[Records for locating described items]
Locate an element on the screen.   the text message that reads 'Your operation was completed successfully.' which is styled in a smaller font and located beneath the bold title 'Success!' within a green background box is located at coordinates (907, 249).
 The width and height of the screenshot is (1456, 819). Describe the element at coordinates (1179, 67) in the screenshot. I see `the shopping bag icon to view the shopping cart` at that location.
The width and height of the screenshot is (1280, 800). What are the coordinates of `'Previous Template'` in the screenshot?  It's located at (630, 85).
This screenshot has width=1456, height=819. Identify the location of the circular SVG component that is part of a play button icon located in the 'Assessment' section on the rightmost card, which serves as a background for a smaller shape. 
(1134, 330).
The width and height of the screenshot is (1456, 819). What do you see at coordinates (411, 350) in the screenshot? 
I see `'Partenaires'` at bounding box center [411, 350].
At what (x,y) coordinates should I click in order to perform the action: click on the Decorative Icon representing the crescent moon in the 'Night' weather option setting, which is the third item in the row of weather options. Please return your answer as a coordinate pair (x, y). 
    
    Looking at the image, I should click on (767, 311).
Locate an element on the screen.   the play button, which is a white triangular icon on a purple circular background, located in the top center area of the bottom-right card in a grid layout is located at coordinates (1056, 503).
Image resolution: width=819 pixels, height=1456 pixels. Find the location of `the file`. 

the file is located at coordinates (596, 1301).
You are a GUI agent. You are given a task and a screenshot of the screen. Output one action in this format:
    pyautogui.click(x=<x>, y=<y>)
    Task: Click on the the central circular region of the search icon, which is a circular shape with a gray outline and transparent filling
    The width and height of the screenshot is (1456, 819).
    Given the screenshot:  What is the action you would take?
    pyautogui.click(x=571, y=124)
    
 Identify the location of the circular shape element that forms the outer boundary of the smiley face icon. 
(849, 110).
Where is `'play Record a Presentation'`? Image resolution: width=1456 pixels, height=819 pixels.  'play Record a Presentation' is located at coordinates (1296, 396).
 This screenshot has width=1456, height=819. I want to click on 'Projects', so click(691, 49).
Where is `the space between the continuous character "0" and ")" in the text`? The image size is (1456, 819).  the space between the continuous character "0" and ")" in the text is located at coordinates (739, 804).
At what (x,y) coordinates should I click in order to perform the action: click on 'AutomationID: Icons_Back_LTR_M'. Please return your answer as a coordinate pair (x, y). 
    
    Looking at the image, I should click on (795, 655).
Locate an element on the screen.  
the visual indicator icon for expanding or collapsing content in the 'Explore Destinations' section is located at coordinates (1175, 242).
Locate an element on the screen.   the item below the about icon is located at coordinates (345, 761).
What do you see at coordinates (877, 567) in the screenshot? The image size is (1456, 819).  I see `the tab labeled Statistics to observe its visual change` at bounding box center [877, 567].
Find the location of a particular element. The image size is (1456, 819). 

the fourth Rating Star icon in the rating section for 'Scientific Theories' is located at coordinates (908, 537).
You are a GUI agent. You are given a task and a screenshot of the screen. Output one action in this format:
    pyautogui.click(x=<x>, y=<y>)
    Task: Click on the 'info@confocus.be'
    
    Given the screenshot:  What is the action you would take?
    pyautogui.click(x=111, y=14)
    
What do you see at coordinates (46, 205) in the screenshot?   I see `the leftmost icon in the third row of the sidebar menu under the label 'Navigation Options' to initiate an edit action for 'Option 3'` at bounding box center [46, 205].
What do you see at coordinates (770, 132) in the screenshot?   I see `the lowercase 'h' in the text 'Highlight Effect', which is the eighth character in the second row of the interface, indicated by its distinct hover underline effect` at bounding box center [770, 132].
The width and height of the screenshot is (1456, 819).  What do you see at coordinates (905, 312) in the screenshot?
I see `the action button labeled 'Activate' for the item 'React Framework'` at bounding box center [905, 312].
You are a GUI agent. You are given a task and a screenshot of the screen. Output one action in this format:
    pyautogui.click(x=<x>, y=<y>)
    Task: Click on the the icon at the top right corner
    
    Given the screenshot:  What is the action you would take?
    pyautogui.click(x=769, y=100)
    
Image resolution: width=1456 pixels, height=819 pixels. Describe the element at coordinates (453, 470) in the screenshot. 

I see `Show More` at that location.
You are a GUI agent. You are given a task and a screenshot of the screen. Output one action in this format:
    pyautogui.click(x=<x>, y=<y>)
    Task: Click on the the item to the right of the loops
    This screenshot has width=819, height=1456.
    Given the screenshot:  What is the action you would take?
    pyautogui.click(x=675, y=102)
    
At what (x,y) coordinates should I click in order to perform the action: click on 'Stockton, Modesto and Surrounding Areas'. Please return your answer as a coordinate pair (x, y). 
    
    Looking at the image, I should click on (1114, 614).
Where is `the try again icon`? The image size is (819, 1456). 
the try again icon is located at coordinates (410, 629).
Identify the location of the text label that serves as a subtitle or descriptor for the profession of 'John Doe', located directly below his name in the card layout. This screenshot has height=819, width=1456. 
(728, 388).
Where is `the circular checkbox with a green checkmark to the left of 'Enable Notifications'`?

• _Problem description_: Reproduce the lines verbatim, from the line containing "on the Decorative" up to and including the line containing "(849, 110).".

• _Task output_:
At what (x,y) coordinates should I click in order to perform the action: click on the Decorative Icon representing the crescent moon in the 'Night' weather option setting, which is the third item in the row of weather options. Please return your answer as a coordinate pair (x, y). 
    
    Looking at the image, I should click on (767, 311).
Locate an element on the screen.   the play button, which is a white triangular icon on a purple circular background, located in the top center area of the bottom-right card in a grid layout is located at coordinates (1056, 503).
Image resolution: width=819 pixels, height=1456 pixels. Find the location of `the file`. 

the file is located at coordinates (596, 1301).
You are a GUI agent. You are given a task and a screenshot of the screen. Output one action in this format:
    pyautogui.click(x=<x>, y=<y>)
    Task: Click on the the central circular region of the search icon, which is a circular shape with a gray outline and transparent filling
    The width and height of the screenshot is (1456, 819).
    Given the screenshot:  What is the action you would take?
    pyautogui.click(x=571, y=124)
    
 Identify the location of the circular shape element that forms the outer boundary of the smiley face icon. 
(849, 110).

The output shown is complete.